→ **Activity**
Each line of the records that holds the word "agent" should be copied out.

→ **Available records**

= = =

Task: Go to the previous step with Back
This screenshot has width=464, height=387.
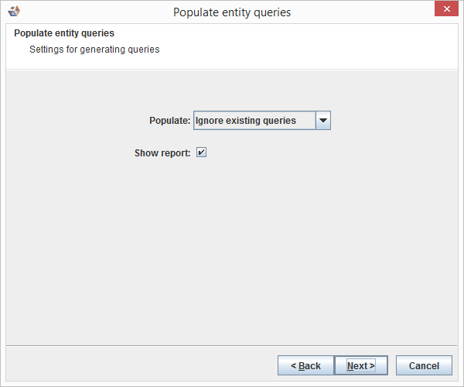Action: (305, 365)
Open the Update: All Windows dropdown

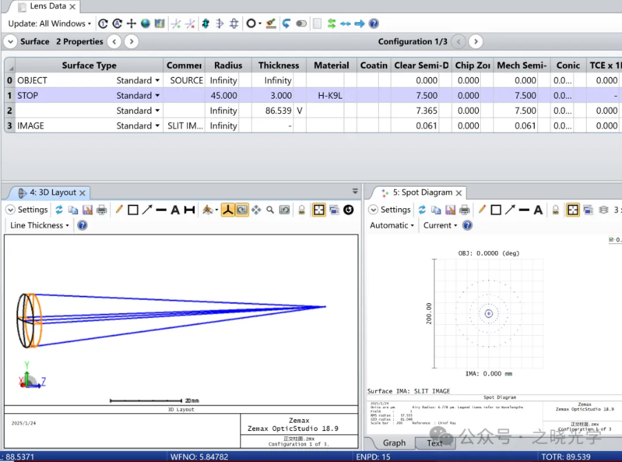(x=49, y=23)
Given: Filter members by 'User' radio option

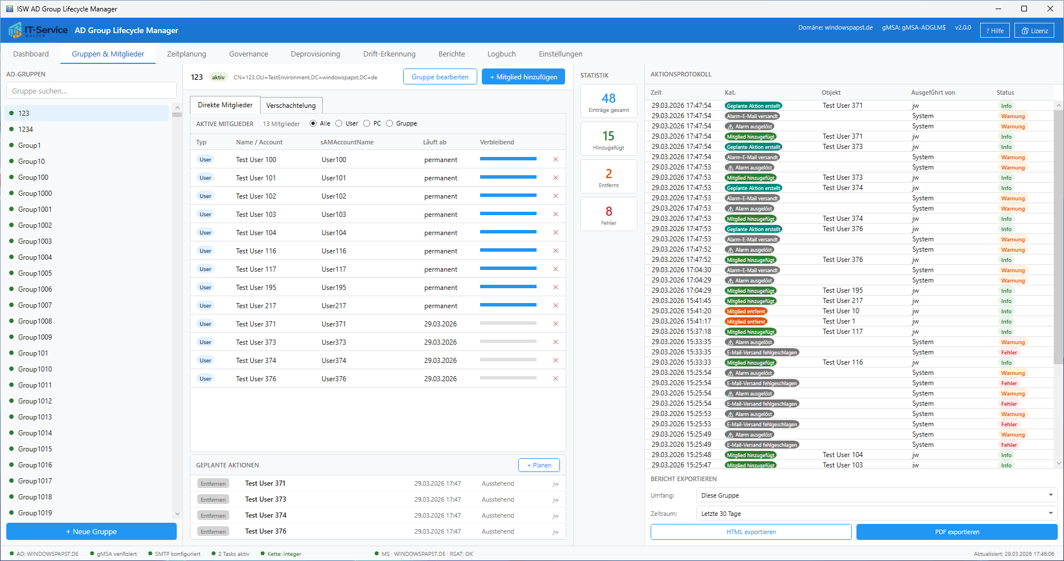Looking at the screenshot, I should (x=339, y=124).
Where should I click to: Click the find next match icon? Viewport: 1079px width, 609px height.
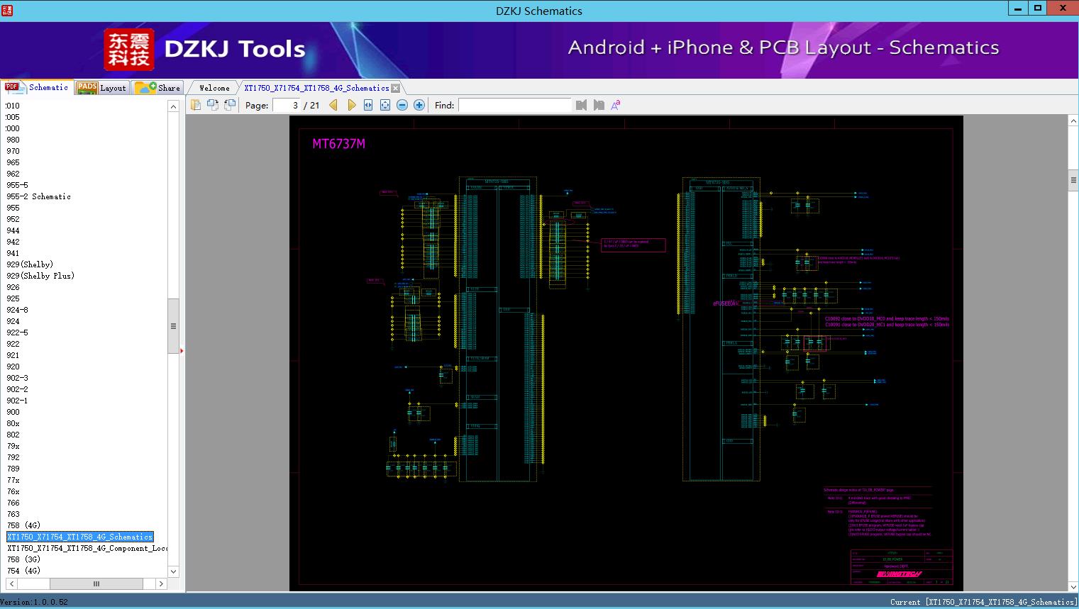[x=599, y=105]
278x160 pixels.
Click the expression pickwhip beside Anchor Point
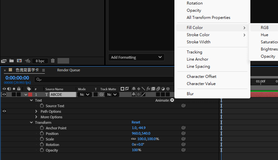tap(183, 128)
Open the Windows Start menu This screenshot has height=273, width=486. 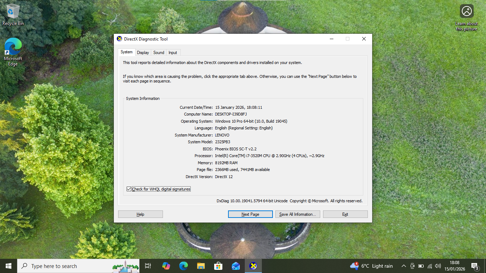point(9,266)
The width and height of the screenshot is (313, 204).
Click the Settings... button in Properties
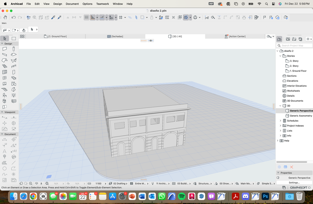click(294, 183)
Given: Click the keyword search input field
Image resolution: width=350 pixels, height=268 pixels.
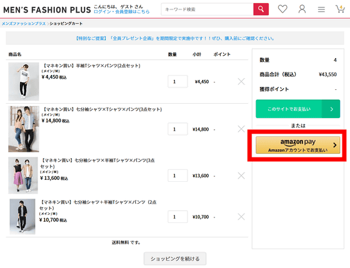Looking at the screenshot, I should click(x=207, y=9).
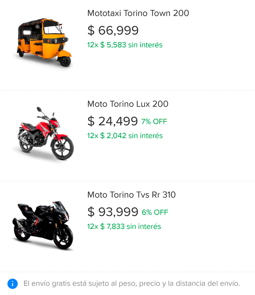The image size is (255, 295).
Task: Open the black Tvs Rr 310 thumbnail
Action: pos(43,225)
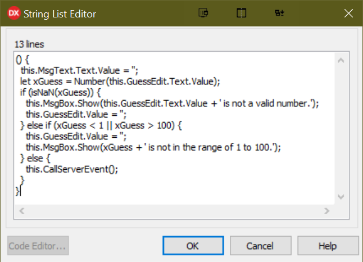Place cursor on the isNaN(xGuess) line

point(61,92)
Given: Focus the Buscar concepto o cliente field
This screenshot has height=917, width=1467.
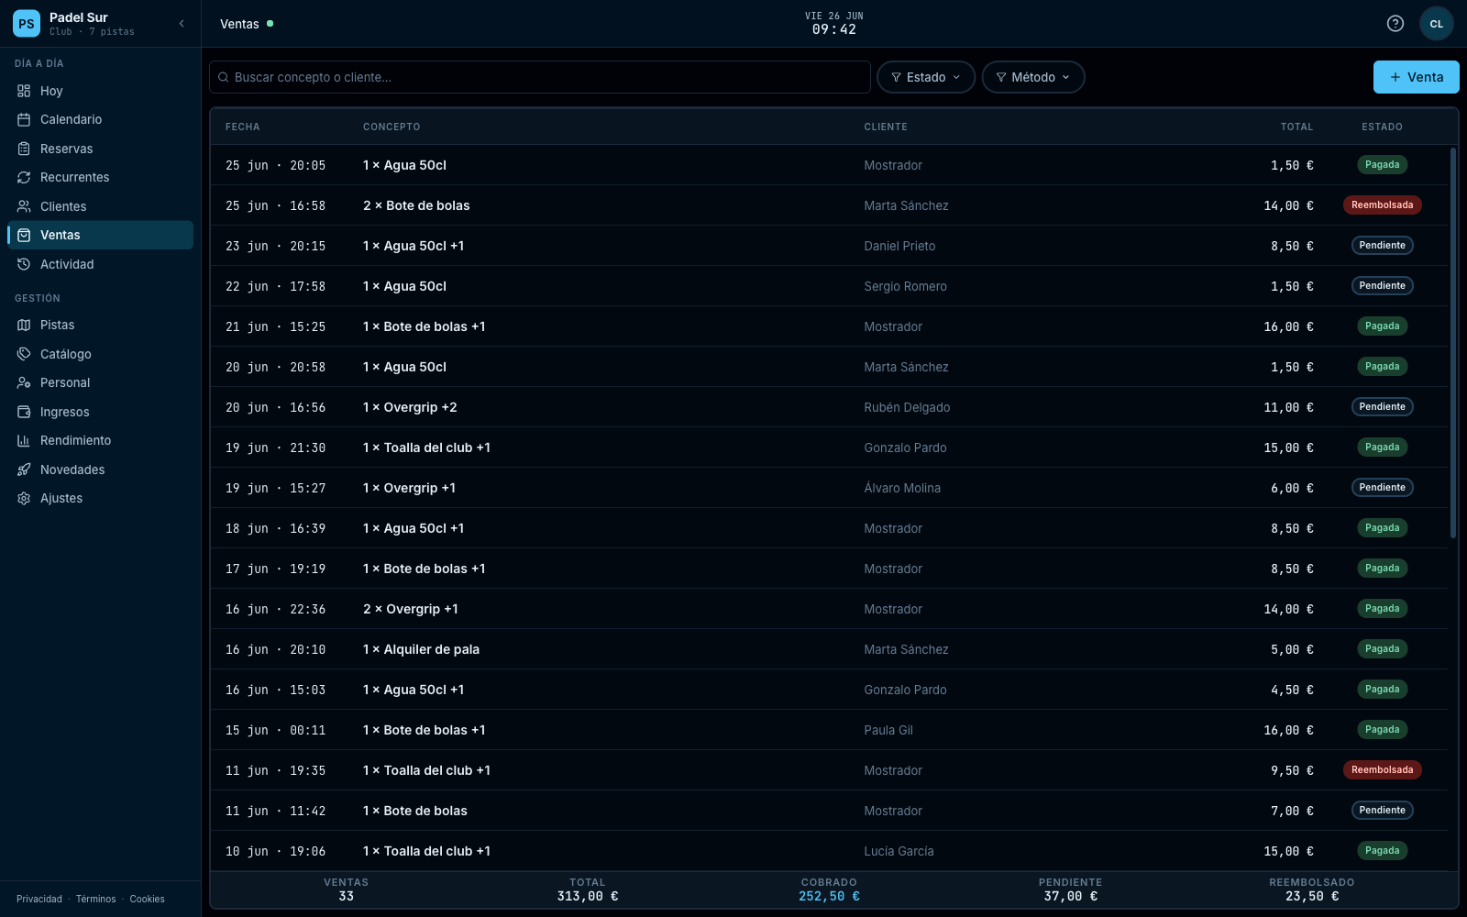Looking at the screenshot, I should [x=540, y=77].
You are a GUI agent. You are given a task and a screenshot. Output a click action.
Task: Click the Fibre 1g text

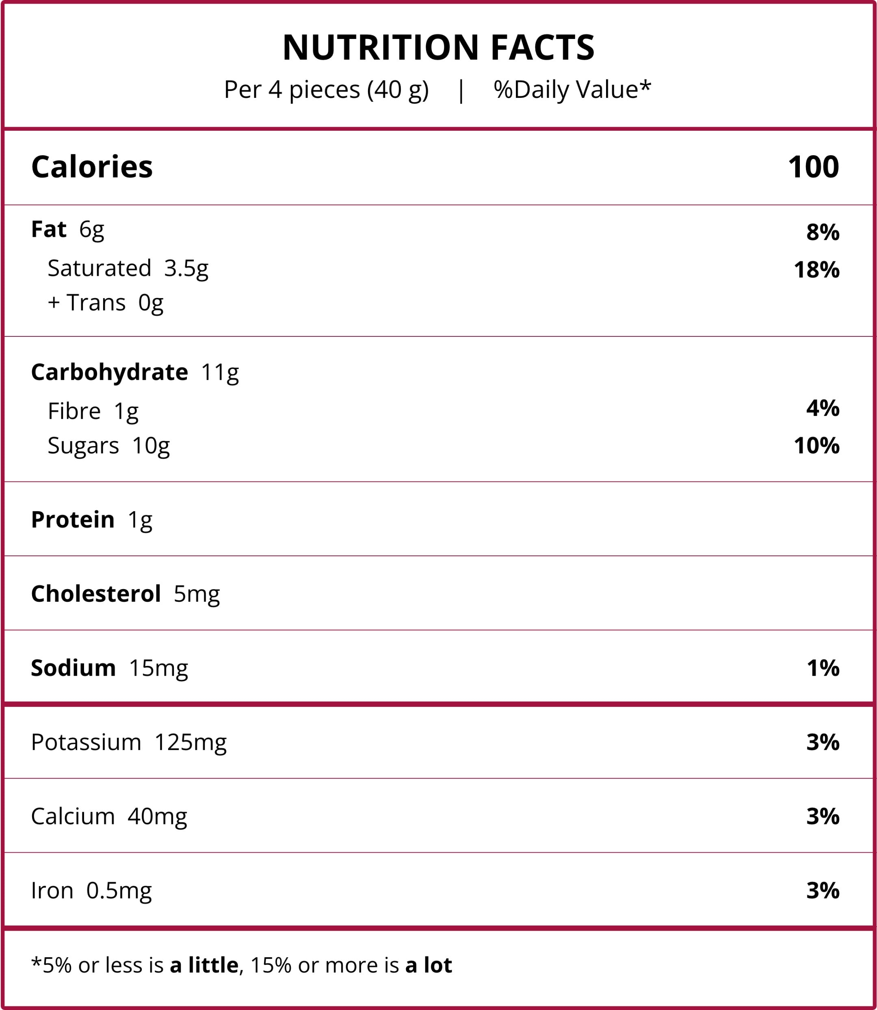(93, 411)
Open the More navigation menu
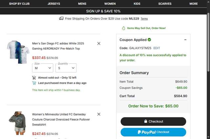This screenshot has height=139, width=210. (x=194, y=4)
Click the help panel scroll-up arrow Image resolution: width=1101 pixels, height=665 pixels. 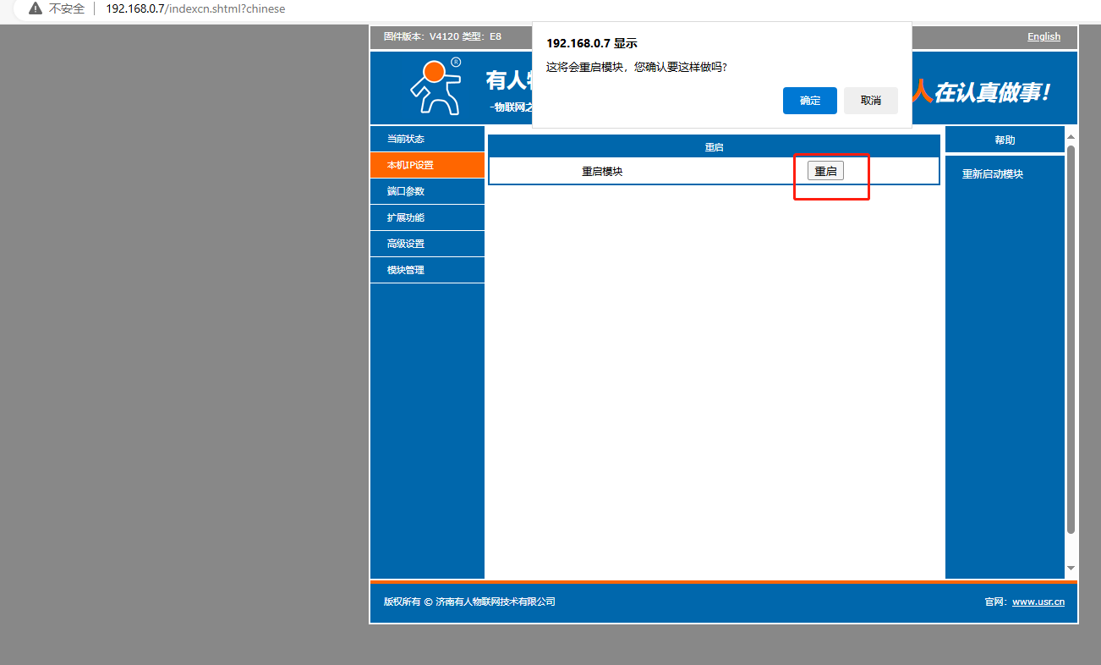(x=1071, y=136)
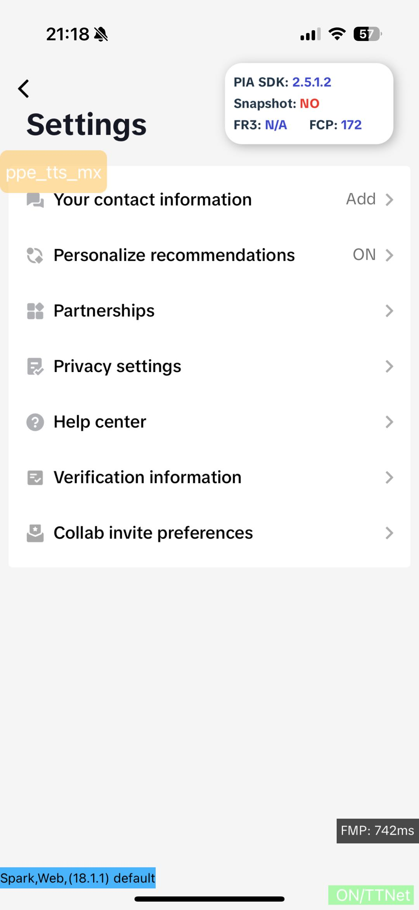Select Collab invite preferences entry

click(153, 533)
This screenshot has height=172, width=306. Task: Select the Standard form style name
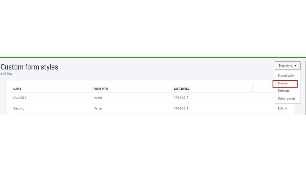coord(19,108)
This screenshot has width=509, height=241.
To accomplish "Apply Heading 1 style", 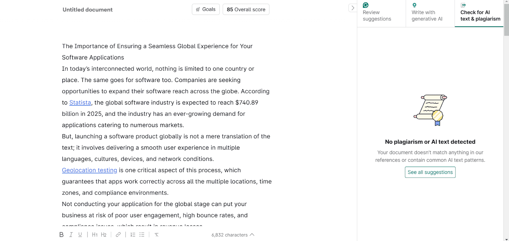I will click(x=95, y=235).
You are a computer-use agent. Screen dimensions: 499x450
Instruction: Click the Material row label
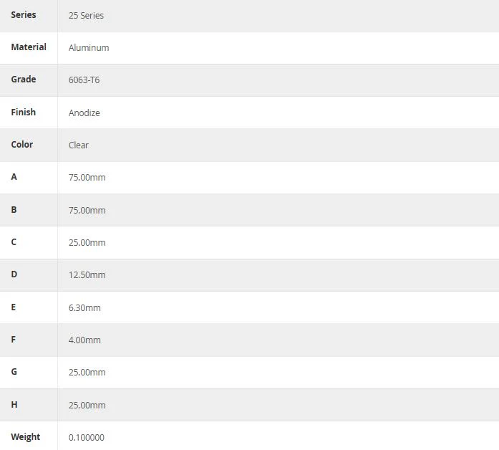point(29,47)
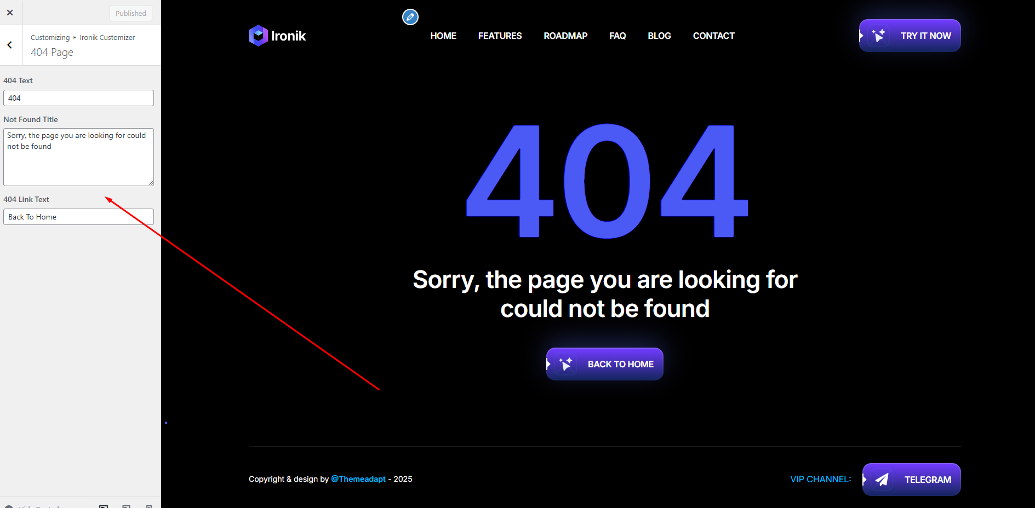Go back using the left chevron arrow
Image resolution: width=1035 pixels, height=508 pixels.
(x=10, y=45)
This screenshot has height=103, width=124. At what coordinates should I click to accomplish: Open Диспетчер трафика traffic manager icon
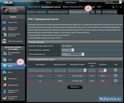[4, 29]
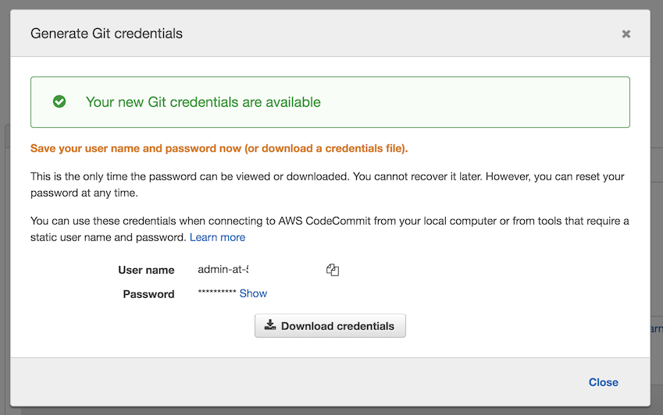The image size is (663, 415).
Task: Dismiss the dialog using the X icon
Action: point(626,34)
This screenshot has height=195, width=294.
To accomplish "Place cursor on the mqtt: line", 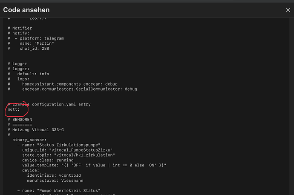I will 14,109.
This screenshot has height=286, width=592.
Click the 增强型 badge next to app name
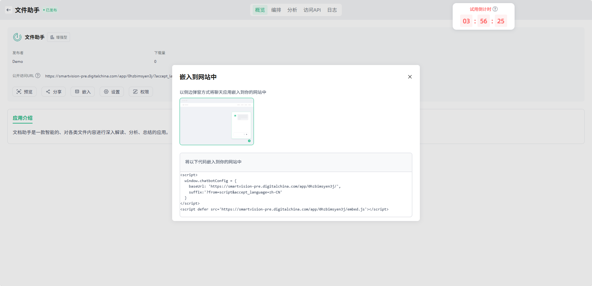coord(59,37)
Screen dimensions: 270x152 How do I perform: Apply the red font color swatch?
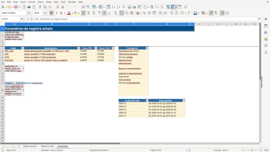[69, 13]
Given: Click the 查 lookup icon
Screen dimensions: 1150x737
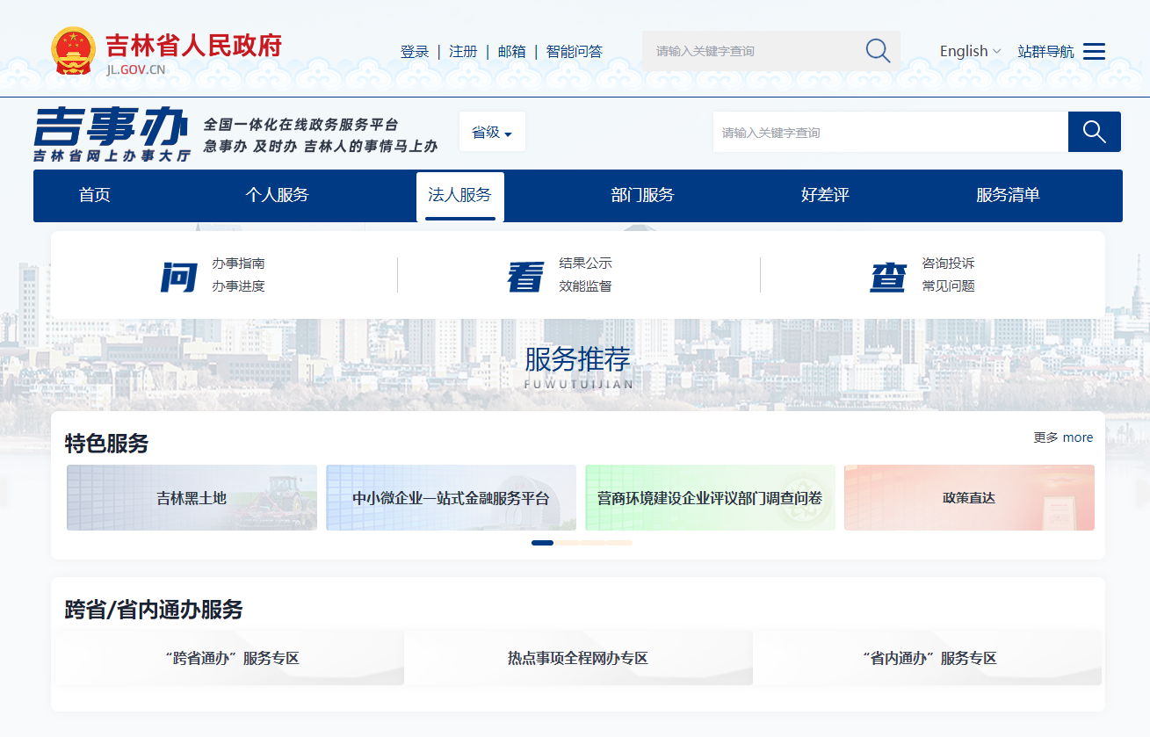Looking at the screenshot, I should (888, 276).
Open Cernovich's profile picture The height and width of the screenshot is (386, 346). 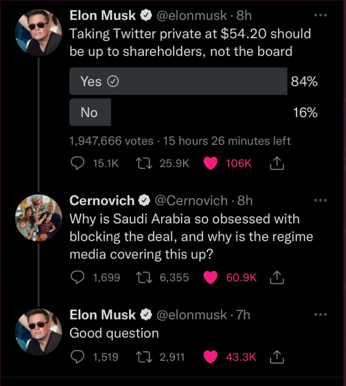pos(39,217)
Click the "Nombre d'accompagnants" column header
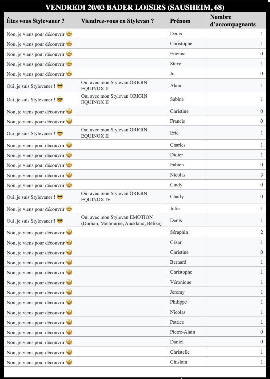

= = =

→ **Worked solution**
You are a GUI agent. You are given a task and a screenshot. Output a click action.
You are a computer-use agent. Screen dimensions: 499x450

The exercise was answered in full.